Frequently asked questions
What problem does SSA solve?
In ordinary code a name like x can refer to many different values — every assignment creates a new one. Optimizations that ask "where does this value come from?" have to walk back through the control-flow graph and consider all possible definitions. SSA gives each definition its own unique name (x_1, x_2, x_3) so a use refers to exactly one definition. That single property — one name, one definition — makes constant propagation, dead code elimination, value numbering, and dozens of other passes simple to implement and fast to run.
What is a φ-function?
A pseudo-instruction inserted at control-flow merge points. φ(x_1, x_2) means "this variable's value is x_1 if we came from the predecessor block where x_1 was defined, or x_2 if we came from the predecessor where x_2 was defined." It's not a real machine instruction; it's a notational trick that lets every variable still have exactly one definition even when control flow joins. The register allocator removes φ-functions during deconstruction by inserting copies on the incoming edges.
Where are φ-functions placed?
At the dominance frontier of each definition. The dominance frontier of block B is the set of blocks where B does not strictly dominate the predecessors but does dominate at least one. The classic Cytron et al. 1991 algorithm places φ-functions for variable v at the iterated dominance frontier of v's definition sites — that's the minimal placement guaranteeing correctness. Modern compilers compute dominance frontiers in O(n α(n)) using union-find.
Does SSA make code slower?
No, because SSA is an internal compiler representation — it's destroyed before code generation. The compiler enters SSA after generating IR, runs optimization passes, then deconstructs SSA by replacing φ-functions with parallel copies on the predecessor edges. The final machine code has no φ-functions and no versioned variables — just registers. SSA's cost is in compile time (the construction and deconstruction passes), not runtime.
What is pruned SSA?
A space-optimized variant where φ-functions are only placed for variables that are actually live at the merge point. Standard "minimal" SSA places a φ wherever the dominance frontier algorithm prescribes, even for dead variables — pruned SSA combines that placement with live-variable analysis to skip φ-functions for non-live variables. Saves memory in large functions. Most production compilers (LLVM, GCC) emit pruned SSA.
How does SSA enable constant propagation?

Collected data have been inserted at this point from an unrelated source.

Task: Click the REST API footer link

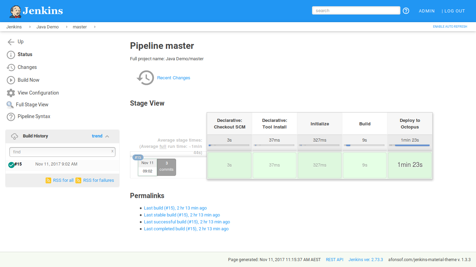Action: click(x=334, y=259)
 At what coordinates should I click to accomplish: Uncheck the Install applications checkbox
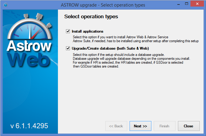coord(68,31)
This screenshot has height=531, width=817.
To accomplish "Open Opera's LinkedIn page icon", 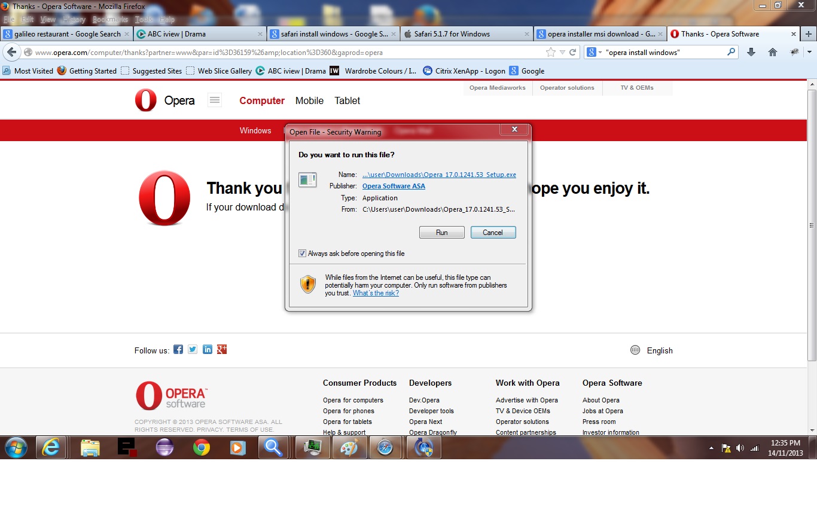I will point(208,350).
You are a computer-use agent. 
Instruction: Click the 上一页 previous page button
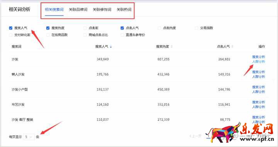pyautogui.click(x=195, y=136)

In SSA, every variable has a single definition, so you can store a lattice value (constant, undef, top) per variable in a flat table and propagate. Sparse Conditional Constant Propagation — Wegman and Zadeck 1991 — uses SSA to find more constants than any pre-SSA dataflow algorithm because it can reason about branches as well as assignments. The algorithm runs in O(|V| + |E|) time on the SSA graph and is the cornerstone of LLVM's -O2 pipeline.
What's the alternative to SSA?
Continuation-passing style (CPS) is the functional-language alternative. Each function takes a continuation parameter representing what to do next; control flow is expressed via function calls. CPS and SSA are theoretically equivalent — Appel showed in 1998 that SSA is essentially CPS with named labels. Static Single Information (SSI) is another extension that adds π-functions on branches so split control flow has split names too — used in advanced range-analysis optimizations.